In our studies, pooled DNA samples were used for whole genome sequencing (WGS) and exome sequencing. In Paper I, we evaluated minor allele frequency (MAF) estimates using three variant detection tools with two sets of pooled exome sequencing and one set of pooled WGS data. The MAFs from the pooled sequencing data demonstrated high concordance (r = 0.88-0.94) with those from the individual genotyping data. In Paper II, exome sequencing implementing pooling strategy was performed on 100 idiopathic scoliosis (IS) patients for mapping susceptibility genes. After validating 20 candidate single nucleotide variants (SNVs), we did not find associations between them and IS. However, the previously reported common variant rs11190870 near LBX1 was validated in a large Scandinavian cohort. In Paper III, we analyzed WGS of pooled DNA samples performed on 19 affected individuals who shared a phenotype-linked haplotype in a dyslexic Finish family. Two of the individuals were sequenced for the whole genome individually as well. The screen for causative variants was narrowed down to a rare SNV, which might affect the binding affinity of LHX2 that regulated dyslexia associated gene ROBO1. In Paper IV, RNA sequencing (RNA-seq) data were analyzed for identifying novel transcripts in zebrafish early development using an inhouse pipeline. We discovered 152 novel transcribed regions (NTRs), validated more than 10 NTRs and quantified their expression in early developmental stages.

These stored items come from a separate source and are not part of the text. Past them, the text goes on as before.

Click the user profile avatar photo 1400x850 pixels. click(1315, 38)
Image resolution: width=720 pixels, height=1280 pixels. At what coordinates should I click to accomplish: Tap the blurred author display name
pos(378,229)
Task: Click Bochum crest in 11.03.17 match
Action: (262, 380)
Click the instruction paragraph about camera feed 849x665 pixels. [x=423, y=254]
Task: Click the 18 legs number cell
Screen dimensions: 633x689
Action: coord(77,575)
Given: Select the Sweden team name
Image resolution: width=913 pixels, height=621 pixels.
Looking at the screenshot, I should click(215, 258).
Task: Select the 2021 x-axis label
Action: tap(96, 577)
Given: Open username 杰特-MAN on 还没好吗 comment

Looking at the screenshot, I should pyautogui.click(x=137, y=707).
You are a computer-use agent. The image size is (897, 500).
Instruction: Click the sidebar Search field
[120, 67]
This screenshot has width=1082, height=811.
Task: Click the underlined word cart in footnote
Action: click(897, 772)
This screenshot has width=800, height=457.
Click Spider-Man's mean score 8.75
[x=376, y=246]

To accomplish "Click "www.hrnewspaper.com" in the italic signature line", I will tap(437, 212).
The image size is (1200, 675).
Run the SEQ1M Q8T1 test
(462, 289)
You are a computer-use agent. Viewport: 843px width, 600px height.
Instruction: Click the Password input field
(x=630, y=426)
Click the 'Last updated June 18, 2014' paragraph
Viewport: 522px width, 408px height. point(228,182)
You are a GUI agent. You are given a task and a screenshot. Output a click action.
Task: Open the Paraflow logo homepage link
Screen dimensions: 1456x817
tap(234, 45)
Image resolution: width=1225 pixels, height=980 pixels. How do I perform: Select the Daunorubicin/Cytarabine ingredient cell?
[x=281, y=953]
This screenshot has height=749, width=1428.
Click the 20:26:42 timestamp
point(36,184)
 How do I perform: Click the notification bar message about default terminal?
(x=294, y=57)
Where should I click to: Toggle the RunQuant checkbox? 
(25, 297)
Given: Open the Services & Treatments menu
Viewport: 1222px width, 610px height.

In our studies, we evaluated and applied a pooling approach for identifying variants susceptible to disease using high-throughput DNA sequencing. Based on RNA sequencing data, we provided new information for genome annotation on model organism zebrafish, which is valuable for studying the function of disease causative genes. In summary, the whole series of studies demonstrate how NGS can be applied in studying the genetic basis of complex disorders and assisting in follow-up functional studies in model organisms.